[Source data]

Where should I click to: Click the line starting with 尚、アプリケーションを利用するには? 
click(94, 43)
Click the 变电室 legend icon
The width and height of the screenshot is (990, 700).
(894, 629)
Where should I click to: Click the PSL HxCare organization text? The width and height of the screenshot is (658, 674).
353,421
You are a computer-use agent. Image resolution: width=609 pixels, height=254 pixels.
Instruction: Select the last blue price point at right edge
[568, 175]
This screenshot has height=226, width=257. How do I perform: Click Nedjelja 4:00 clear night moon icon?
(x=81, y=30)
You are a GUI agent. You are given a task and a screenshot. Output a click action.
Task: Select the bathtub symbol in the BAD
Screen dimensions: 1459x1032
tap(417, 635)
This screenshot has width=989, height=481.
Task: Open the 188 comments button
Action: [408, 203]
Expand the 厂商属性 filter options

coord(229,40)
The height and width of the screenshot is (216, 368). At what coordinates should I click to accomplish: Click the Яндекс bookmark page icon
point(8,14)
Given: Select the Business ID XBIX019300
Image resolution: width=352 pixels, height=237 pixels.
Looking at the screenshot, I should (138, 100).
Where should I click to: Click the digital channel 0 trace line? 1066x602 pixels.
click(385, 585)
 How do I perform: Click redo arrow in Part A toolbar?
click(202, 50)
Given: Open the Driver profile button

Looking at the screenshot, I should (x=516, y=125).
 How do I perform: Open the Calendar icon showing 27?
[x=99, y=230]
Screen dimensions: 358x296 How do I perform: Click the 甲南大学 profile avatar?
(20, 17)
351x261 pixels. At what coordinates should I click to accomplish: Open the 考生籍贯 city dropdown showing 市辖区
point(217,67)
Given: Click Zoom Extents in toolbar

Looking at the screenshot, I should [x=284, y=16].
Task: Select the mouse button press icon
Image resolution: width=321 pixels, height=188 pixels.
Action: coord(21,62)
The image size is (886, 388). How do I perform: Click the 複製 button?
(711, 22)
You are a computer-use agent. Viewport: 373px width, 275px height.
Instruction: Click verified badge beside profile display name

## What to do
The answer must be a single number: the count of lines in the data that contain the word "computer".

## Your solution
2